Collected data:
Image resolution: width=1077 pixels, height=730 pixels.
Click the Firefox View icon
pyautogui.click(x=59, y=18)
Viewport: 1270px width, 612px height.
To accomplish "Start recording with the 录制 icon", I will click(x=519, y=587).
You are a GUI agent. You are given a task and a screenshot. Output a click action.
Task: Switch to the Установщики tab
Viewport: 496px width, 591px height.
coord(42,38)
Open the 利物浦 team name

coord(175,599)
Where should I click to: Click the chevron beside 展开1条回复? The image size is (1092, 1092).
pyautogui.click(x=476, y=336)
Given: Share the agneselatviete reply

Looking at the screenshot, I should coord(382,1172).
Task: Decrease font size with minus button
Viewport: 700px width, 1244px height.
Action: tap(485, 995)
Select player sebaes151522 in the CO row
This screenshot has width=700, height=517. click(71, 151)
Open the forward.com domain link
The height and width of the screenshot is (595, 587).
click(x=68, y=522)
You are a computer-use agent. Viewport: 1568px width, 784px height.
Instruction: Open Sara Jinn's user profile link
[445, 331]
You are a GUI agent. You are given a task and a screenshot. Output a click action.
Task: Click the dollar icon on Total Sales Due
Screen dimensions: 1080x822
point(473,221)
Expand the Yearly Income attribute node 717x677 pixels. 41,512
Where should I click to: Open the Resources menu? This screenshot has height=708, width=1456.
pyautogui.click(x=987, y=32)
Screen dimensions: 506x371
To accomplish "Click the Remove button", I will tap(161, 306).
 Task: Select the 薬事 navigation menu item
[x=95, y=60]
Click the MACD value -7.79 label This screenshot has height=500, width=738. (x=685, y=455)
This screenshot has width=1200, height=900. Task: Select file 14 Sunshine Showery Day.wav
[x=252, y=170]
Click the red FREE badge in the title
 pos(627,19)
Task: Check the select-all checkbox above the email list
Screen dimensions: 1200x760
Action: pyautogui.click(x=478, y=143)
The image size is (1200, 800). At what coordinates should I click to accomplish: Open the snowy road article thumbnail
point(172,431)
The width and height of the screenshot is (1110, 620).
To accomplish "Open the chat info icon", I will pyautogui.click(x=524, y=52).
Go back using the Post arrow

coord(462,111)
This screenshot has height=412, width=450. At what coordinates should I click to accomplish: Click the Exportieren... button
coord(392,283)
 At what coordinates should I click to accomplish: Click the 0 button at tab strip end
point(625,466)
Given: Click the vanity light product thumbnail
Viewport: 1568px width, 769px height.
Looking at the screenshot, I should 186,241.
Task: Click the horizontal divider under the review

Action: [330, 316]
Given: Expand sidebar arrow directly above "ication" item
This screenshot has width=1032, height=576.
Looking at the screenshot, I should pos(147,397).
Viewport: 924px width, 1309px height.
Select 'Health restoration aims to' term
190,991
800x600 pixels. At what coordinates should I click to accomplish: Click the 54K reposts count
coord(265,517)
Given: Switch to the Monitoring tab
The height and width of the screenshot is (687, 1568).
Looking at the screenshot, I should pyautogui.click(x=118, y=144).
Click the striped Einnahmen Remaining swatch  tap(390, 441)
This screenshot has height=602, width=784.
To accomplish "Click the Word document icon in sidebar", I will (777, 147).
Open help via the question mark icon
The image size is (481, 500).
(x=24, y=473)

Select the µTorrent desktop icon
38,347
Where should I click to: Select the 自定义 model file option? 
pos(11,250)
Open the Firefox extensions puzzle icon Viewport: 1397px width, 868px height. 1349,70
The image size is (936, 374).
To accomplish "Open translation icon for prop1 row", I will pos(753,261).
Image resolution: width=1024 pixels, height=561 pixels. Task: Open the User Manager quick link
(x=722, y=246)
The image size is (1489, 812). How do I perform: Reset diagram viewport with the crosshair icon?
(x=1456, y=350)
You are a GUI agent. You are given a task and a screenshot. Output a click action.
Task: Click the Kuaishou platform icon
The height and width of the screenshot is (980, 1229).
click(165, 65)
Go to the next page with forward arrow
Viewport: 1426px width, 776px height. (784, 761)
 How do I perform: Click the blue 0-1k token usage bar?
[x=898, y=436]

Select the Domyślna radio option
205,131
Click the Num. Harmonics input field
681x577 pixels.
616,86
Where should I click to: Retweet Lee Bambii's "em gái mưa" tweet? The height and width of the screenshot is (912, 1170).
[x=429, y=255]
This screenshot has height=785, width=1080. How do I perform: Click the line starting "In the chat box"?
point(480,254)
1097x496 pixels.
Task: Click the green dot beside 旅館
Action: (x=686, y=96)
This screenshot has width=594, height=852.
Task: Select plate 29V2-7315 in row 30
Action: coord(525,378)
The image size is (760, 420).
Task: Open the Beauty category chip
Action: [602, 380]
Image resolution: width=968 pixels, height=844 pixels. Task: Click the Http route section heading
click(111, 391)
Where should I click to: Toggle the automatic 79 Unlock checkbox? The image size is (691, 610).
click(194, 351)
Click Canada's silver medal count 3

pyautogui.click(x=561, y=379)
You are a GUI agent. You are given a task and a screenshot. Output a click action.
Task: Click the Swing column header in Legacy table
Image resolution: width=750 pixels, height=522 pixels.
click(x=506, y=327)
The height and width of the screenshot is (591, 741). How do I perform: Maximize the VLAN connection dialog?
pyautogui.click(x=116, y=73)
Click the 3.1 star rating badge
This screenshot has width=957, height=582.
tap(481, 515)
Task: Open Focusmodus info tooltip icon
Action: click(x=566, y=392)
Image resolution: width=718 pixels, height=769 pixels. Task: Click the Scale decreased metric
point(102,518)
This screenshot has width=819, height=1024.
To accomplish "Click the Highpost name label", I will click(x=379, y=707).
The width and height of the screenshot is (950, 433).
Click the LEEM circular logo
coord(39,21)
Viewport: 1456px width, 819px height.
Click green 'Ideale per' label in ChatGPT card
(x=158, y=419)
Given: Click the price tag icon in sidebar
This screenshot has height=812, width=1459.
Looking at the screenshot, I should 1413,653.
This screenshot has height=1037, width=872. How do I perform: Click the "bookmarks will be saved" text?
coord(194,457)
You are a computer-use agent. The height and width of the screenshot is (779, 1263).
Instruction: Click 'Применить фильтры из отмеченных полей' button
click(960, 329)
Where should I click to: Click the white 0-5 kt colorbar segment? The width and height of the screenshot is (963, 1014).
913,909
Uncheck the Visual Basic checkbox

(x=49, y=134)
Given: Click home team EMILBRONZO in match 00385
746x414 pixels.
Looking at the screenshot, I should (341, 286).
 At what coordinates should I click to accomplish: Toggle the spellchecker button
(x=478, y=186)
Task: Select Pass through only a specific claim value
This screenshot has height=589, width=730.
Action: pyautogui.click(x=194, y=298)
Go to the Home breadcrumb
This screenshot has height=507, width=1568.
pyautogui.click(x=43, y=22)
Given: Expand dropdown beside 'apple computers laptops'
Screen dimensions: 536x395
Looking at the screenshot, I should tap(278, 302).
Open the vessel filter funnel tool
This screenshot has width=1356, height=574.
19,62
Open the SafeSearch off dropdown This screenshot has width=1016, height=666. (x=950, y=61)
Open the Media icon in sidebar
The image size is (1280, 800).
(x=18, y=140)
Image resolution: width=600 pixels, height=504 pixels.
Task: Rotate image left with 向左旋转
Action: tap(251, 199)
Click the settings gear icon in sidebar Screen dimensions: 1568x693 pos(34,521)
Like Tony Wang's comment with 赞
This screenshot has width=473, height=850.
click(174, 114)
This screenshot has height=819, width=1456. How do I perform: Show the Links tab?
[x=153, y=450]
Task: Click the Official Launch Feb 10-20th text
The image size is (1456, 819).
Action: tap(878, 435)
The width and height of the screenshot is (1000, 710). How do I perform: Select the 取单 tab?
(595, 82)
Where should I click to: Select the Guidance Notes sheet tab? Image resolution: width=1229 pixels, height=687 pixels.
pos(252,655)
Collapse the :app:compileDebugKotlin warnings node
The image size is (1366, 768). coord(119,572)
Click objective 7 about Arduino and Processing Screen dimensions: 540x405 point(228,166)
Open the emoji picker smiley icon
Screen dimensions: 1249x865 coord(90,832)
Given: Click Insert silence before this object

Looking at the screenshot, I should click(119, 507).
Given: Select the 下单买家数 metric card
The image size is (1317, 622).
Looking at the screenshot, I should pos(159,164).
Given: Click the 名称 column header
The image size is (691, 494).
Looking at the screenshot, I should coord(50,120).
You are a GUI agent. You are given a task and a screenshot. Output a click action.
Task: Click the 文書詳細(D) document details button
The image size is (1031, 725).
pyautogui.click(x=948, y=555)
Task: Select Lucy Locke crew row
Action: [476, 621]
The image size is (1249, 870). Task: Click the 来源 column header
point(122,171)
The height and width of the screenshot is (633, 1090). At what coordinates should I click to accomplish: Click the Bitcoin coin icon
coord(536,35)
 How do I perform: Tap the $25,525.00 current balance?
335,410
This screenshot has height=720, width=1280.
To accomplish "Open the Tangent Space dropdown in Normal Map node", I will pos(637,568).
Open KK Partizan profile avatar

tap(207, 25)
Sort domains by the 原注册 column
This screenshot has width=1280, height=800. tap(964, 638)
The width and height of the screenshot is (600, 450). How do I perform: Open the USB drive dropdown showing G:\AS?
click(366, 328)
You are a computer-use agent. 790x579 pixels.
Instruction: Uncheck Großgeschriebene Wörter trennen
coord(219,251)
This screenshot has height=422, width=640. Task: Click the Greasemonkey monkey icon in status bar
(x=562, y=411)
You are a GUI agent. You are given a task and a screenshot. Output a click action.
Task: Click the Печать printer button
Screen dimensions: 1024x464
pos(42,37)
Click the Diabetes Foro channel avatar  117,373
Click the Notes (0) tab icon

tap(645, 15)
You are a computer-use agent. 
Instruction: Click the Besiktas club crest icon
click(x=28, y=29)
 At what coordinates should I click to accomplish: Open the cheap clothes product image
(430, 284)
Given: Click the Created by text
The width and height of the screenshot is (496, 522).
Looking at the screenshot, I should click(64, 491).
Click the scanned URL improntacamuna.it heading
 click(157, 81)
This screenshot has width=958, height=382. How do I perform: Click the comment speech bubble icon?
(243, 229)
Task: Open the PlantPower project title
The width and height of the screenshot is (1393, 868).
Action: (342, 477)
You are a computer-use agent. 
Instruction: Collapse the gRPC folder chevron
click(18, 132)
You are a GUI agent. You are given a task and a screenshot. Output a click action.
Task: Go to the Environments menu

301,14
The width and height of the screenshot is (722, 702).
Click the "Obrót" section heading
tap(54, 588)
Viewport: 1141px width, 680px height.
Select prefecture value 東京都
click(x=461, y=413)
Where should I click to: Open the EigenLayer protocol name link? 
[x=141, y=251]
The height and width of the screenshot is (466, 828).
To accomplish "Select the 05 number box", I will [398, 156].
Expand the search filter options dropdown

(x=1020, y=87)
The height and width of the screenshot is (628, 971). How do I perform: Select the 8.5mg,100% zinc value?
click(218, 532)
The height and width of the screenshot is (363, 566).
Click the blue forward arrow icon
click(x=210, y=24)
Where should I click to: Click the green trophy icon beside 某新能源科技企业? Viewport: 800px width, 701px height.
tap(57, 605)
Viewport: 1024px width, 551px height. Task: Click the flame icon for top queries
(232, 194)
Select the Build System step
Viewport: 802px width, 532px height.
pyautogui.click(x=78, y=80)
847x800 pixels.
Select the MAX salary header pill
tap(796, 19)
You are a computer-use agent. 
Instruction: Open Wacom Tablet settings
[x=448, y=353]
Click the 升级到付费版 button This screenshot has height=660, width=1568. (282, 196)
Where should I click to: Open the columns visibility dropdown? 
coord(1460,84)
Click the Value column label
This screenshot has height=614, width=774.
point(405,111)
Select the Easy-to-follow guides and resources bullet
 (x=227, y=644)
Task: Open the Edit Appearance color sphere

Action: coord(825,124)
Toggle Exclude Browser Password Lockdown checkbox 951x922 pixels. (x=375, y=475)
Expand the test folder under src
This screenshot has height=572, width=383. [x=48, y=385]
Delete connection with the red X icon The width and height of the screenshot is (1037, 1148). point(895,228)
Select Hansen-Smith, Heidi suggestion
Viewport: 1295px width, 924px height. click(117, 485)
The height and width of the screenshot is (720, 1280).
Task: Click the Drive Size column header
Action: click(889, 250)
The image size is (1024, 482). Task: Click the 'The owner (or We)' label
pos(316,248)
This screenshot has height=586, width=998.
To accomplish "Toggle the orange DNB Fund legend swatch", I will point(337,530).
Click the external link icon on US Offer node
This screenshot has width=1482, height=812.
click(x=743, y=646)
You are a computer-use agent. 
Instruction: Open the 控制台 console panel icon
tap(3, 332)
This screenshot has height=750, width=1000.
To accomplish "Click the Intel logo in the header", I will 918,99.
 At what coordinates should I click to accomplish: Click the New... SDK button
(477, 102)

### Problem statement
Only the lines that contain the string "above" are to be copied from the records.

### Response to the task
Task: Check the select-all checkbox above the email list
Given: Expand sidebar arrow directly above "ication" item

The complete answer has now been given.